--- What you need to do ---
Search term "computer": please show all lines in the listing that contain it.

--- Material provided ---
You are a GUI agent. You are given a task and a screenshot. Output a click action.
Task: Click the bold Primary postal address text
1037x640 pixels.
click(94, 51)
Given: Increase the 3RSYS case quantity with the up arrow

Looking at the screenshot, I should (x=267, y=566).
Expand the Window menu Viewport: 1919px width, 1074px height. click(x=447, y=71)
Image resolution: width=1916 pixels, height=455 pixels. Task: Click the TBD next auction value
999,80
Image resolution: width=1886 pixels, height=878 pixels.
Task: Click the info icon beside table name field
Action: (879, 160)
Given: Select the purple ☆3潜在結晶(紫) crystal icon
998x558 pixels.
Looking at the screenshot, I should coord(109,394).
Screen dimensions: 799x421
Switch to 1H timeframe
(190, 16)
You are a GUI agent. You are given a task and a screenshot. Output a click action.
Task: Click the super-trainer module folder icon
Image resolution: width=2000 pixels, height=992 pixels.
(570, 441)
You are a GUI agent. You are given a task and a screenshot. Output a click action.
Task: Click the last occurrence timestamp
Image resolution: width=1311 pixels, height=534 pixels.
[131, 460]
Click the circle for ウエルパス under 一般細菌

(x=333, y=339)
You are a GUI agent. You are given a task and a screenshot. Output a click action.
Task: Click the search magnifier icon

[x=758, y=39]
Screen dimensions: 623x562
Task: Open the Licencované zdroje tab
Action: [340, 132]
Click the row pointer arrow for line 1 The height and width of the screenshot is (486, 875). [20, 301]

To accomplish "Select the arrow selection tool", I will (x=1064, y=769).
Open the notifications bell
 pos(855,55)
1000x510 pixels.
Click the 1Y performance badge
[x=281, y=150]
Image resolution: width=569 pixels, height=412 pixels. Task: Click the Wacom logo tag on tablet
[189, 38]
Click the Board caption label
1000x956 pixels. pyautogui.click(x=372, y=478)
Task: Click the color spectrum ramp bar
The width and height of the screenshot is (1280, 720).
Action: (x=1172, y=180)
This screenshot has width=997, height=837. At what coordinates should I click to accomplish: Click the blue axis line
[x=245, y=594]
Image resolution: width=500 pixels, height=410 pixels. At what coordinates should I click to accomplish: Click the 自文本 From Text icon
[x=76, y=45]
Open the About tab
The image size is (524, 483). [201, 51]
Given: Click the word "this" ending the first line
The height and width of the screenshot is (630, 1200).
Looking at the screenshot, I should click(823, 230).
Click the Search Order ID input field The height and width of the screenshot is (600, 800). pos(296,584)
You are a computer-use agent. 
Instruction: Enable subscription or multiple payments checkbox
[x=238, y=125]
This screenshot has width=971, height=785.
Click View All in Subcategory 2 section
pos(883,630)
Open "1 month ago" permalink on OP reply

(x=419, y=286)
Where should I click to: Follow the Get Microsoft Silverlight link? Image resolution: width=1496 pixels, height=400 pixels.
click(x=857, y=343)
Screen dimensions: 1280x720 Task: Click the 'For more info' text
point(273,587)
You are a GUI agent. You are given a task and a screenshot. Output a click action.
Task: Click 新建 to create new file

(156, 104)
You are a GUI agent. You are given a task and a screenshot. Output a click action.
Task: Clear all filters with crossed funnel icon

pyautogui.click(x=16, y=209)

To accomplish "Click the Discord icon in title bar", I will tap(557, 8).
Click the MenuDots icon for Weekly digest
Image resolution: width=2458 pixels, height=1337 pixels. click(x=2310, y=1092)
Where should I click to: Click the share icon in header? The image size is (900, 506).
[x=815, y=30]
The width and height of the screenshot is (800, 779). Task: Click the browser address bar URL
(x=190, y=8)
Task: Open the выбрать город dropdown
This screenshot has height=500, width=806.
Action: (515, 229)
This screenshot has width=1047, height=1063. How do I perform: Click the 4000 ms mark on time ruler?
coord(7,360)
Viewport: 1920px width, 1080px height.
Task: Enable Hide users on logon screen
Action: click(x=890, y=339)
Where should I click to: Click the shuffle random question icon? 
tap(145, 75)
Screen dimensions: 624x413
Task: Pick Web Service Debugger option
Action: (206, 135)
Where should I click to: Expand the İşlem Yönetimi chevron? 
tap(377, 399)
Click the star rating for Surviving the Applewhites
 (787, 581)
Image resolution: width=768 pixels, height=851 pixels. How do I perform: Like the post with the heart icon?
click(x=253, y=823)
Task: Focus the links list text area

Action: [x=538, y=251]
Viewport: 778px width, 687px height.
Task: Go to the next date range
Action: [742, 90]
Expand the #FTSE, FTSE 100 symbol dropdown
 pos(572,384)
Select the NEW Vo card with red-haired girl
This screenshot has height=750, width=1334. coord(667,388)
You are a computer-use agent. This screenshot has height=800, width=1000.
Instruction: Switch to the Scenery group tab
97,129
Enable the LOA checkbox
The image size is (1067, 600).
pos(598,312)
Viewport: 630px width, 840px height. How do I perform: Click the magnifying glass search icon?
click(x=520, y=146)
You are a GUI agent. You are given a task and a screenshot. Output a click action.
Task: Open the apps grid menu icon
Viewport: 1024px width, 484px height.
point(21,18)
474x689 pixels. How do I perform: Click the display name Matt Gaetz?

--- Written reply ---
You are a computer-use agent. 
You are a computer-use agent. This screenshot has height=800, width=1000.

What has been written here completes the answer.